═══ Material provided ═══

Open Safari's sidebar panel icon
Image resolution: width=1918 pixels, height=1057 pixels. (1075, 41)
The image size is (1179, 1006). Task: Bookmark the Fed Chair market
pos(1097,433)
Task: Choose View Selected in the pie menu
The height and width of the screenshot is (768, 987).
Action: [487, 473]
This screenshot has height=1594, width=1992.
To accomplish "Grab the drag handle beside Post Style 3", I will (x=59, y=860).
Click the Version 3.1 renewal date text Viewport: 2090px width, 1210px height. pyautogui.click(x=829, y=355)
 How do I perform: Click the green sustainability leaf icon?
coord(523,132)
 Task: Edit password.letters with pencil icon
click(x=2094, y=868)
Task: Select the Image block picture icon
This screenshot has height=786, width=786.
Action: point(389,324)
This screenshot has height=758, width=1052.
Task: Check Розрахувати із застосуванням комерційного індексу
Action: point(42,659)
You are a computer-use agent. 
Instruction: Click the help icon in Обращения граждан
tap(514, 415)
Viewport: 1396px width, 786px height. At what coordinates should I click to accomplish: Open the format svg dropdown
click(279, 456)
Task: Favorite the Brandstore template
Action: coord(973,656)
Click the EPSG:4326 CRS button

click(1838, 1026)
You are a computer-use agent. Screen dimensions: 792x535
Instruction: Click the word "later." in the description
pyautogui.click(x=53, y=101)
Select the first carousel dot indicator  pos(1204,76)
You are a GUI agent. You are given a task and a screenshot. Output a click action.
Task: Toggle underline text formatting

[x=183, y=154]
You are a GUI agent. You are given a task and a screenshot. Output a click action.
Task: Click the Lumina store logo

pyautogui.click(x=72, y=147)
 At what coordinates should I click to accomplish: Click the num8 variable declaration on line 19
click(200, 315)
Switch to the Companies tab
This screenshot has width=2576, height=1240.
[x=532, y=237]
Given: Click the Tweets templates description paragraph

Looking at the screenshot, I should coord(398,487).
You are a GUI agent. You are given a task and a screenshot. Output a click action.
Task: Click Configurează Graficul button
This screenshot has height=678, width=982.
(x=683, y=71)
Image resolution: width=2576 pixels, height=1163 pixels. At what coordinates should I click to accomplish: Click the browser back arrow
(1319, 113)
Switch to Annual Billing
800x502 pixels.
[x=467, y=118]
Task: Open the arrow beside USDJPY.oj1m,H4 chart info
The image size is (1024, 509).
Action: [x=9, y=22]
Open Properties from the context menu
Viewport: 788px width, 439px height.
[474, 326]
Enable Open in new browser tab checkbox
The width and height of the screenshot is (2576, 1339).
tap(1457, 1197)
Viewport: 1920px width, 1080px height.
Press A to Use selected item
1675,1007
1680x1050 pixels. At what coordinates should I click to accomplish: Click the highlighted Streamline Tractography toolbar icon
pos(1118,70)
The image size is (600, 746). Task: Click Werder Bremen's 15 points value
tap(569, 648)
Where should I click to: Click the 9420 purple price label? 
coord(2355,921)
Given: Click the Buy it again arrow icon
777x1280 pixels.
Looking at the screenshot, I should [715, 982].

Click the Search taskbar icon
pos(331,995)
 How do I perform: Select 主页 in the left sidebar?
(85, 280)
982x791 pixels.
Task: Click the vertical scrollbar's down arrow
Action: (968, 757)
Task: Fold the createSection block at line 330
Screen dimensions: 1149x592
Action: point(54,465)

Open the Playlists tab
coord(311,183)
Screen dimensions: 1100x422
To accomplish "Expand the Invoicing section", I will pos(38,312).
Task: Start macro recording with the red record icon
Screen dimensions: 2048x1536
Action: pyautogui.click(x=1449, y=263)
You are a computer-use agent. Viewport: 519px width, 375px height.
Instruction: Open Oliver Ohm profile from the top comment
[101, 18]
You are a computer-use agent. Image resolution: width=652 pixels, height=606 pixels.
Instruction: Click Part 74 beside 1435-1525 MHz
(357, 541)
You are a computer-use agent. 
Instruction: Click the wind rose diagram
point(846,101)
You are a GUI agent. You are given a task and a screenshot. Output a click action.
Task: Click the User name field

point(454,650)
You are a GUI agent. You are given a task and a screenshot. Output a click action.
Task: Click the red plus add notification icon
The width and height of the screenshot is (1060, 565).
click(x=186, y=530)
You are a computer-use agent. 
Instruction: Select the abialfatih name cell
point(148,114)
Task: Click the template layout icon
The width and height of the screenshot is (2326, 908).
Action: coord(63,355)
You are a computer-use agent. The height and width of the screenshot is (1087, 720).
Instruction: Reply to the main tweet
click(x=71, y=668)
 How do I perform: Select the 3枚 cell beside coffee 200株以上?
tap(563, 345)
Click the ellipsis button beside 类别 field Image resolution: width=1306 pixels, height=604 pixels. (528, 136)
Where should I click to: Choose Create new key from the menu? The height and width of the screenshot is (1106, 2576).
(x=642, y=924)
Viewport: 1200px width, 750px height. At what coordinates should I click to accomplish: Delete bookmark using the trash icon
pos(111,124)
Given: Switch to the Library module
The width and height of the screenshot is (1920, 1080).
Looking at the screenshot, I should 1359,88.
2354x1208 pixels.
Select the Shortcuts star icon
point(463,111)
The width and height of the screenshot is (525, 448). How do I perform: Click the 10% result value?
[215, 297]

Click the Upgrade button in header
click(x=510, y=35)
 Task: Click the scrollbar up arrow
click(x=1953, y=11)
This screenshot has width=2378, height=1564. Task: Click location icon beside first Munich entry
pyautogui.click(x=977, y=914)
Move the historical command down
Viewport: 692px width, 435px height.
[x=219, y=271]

═══

[Short exercise]:
Edit the records above so that "computer-use agent" reads "screen assistant" everywhere it appears, and write them out again with everything else left the same.

[The output]:
Open Safari's sidebar panel icon
Image resolution: width=1918 pixels, height=1057 pixels. (1075, 41)
The image size is (1179, 1006). Task: Bookmark the Fed Chair market
pos(1097,433)
Task: Choose View Selected in the pie menu
The height and width of the screenshot is (768, 987).
Action: [487, 473]
This screenshot has height=1594, width=1992.
To accomplish "Grab the drag handle beside Post Style 3", I will (x=59, y=860).
Click the Version 3.1 renewal date text Viewport: 2090px width, 1210px height. pyautogui.click(x=829, y=355)
 How do I perform: Click the green sustainability leaf icon?
coord(523,132)
 Task: Edit password.letters with pencil icon
click(x=2094, y=868)
Task: Select the Image block picture icon
This screenshot has height=786, width=786.
Action: point(389,324)
This screenshot has height=758, width=1052.
Task: Check Розрахувати із застосуванням комерційного індексу
Action: point(42,659)
You are a screen assistant. 
Instruction: Click the help icon in Обращения граждан
tap(514, 415)
Viewport: 1396px width, 786px height. At what coordinates should I click to accomplish: Open the format svg dropdown
click(279, 456)
Task: Favorite the Brandstore template
Action: coord(973,656)
Click the EPSG:4326 CRS button

click(1838, 1026)
You are a screen assistant. Screen dimensions: 792x535
Instruction: Click the word "later." in the description
pyautogui.click(x=53, y=101)
Select the first carousel dot indicator  pos(1204,76)
You are a GUI agent. You are given a task and a screenshot. Output a click action.
Task: Toggle underline text formatting

[x=183, y=154]
You are a GUI agent. You are given a task and a screenshot. Output a click action.
Task: Click the Lumina store logo

pyautogui.click(x=72, y=147)
 At what coordinates should I click to accomplish: Click the num8 variable declaration on line 19
click(200, 315)
Switch to the Companies tab
This screenshot has width=2576, height=1240.
[x=532, y=237]
Given: Click the Tweets templates description paragraph

Looking at the screenshot, I should coord(398,487).
You are a GUI agent. You are given a task and a screenshot. Output a click action.
Task: Click Configurează Graficul button
This screenshot has height=678, width=982.
(x=683, y=71)
Image resolution: width=2576 pixels, height=1163 pixels. At what coordinates should I click to accomplish: Click the browser back arrow
(1319, 113)
Switch to Annual Billing
800x502 pixels.
[x=467, y=118]
Task: Open the arrow beside USDJPY.oj1m,H4 chart info
The image size is (1024, 509).
Action: [x=9, y=22]
Open Properties from the context menu
Viewport: 788px width, 439px height.
[474, 326]
Enable Open in new browser tab checkbox
The width and height of the screenshot is (2576, 1339).
tap(1457, 1197)
Viewport: 1920px width, 1080px height.
Press A to Use selected item
1675,1007
1680x1050 pixels. At what coordinates should I click to accomplish: Click the highlighted Streamline Tractography toolbar icon
pos(1118,70)
The image size is (600, 746). Task: Click Werder Bremen's 15 points value
tap(569, 648)
Where should I click to: Click the 9420 purple price label? 
coord(2355,921)
Given: Click the Buy it again arrow icon
777x1280 pixels.
Looking at the screenshot, I should [715, 982].

Click the Search taskbar icon
pos(331,995)
 How do I perform: Select 主页 in the left sidebar?
(85, 280)
982x791 pixels.
Task: Click the vertical scrollbar's down arrow
Action: (968, 757)
Task: Fold the createSection block at line 330
Screen dimensions: 1149x592
Action: point(54,465)

Open the Playlists tab
coord(311,183)
Screen dimensions: 1100x422
To accomplish "Expand the Invoicing section", I will pos(38,312).
Task: Start macro recording with the red record icon
Screen dimensions: 2048x1536
Action: pyautogui.click(x=1449, y=263)
You are a screen assistant. Viewport: 519px width, 375px height.
Instruction: Open Oliver Ohm profile from the top comment
[101, 18]
You are a screen assistant. Image resolution: width=652 pixels, height=606 pixels.
Instruction: Click Part 74 beside 1435-1525 MHz
(357, 541)
You are a screen assistant. 
Instruction: Click the wind rose diagram
point(846,101)
You are a GUI agent. You are given a task and a screenshot. Output a click action.
Task: Click the User name field

point(454,650)
You are a GUI agent. You are given a task and a screenshot. Output a click action.
Task: Click the red plus add notification icon
The width and height of the screenshot is (1060, 565).
click(x=186, y=530)
You are a screen assistant. 
Instruction: Select the abialfatih name cell
point(148,114)
Task: Click the template layout icon
The width and height of the screenshot is (2326, 908).
Action: coord(63,355)
You are a screen assistant. The height and width of the screenshot is (1087, 720).
Instruction: Reply to the main tweet
click(x=71, y=668)
 How do I perform: Select the 3枚 cell beside coffee 200株以上?
tap(563, 345)
Click the ellipsis button beside 类别 field Image resolution: width=1306 pixels, height=604 pixels. (528, 136)
Where should I click to: Choose Create new key from the menu? The height and width of the screenshot is (1106, 2576).
(x=642, y=924)
Viewport: 1200px width, 750px height. At what coordinates should I click to accomplish: Delete bookmark using the trash icon
pos(111,124)
Given: Switch to the Library module
The width and height of the screenshot is (1920, 1080).
Looking at the screenshot, I should 1359,88.
2354x1208 pixels.
Select the Shortcuts star icon
point(463,111)
The width and height of the screenshot is (525, 448). How do I perform: Click the 10% result value?
[215, 297]

Click the Upgrade button in header
click(x=510, y=35)
 Task: Click the scrollbar up arrow
click(x=1953, y=11)
This screenshot has width=2378, height=1564. Task: Click location icon beside first Munich entry
pyautogui.click(x=977, y=914)
Move the historical command down
Viewport: 692px width, 435px height.
[x=219, y=271]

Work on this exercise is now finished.